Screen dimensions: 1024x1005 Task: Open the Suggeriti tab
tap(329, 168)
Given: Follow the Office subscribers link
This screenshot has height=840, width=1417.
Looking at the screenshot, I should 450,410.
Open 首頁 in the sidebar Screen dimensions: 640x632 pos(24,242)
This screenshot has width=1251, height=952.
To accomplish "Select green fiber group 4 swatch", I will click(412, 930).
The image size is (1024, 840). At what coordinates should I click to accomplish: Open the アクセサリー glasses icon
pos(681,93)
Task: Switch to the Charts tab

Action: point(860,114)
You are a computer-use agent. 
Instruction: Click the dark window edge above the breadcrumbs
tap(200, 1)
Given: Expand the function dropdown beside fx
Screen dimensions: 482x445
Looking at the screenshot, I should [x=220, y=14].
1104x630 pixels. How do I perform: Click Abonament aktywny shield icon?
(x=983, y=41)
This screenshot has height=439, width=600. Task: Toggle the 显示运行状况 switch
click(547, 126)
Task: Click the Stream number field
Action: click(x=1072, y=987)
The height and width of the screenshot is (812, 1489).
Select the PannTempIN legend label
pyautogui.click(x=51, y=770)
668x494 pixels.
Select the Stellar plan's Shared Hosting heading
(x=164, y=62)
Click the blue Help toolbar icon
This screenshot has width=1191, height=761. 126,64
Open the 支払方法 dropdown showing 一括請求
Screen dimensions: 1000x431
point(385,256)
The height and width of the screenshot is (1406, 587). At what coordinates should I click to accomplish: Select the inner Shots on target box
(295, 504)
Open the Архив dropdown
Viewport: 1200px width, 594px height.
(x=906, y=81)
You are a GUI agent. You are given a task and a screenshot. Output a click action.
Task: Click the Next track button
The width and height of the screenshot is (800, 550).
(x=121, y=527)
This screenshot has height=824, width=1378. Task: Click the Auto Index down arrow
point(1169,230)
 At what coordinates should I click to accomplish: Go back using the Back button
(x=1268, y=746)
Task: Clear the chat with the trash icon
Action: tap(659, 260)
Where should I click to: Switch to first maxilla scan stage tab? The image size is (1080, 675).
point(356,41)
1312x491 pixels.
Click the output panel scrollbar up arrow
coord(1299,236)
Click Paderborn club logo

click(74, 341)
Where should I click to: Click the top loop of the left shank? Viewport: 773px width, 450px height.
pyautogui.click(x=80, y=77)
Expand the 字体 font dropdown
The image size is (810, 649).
++++++
Copy the whole listing above once more, character for character.

Screen dimensions: 1024x1005 Task: Open the Suggeriti tab
tap(329, 168)
Given: Follow the Office subscribers link
This screenshot has height=840, width=1417.
Looking at the screenshot, I should 450,410.
Open 首頁 in the sidebar Screen dimensions: 640x632 pos(24,242)
This screenshot has width=1251, height=952.
To accomplish "Select green fiber group 4 swatch", I will click(412, 930).
The image size is (1024, 840). At what coordinates should I click to accomplish: Open the アクセサリー glasses icon
pos(681,93)
Task: Switch to the Charts tab

Action: point(860,114)
You are a computer-use agent. 
Instruction: Click the dark window edge above the breadcrumbs
tap(200, 1)
Given: Expand the function dropdown beside fx
Screen dimensions: 482x445
Looking at the screenshot, I should [x=220, y=14].
1104x630 pixels. How do I perform: Click Abonament aktywny shield icon?
(x=983, y=41)
This screenshot has height=439, width=600. Task: Toggle the 显示运行状况 switch
click(547, 126)
Task: Click the Stream number field
Action: click(x=1072, y=987)
The height and width of the screenshot is (812, 1489).
Select the PannTempIN legend label
pyautogui.click(x=51, y=770)
668x494 pixels.
Select the Stellar plan's Shared Hosting heading
(x=164, y=62)
Click the blue Help toolbar icon
This screenshot has width=1191, height=761. 126,64
Open the 支払方法 dropdown showing 一括請求
Screen dimensions: 1000x431
point(385,256)
The height and width of the screenshot is (1406, 587). At what coordinates should I click to accomplish: Select the inner Shots on target box
(295, 504)
Open the Архив dropdown
Viewport: 1200px width, 594px height.
(x=906, y=81)
You are a GUI agent. You are given a task and a screenshot. Output a click action.
Task: Click the Next track button
The width and height of the screenshot is (800, 550).
(x=121, y=527)
This screenshot has height=824, width=1378. Task: Click the Auto Index down arrow
point(1169,230)
 At what coordinates should I click to accomplish: Go back using the Back button
(x=1268, y=746)
Task: Clear the chat with the trash icon
Action: tap(659, 260)
Where should I click to: Switch to first maxilla scan stage tab? The image size is (1080, 675).
point(356,41)
1312x491 pixels.
Click the output panel scrollbar up arrow
coord(1299,236)
Click Paderborn club logo

click(74, 341)
Where should I click to: Click the top loop of the left shank? Viewport: 773px width, 450px height.
pyautogui.click(x=80, y=77)
Expand the 字体 font dropdown
The image size is (810, 649).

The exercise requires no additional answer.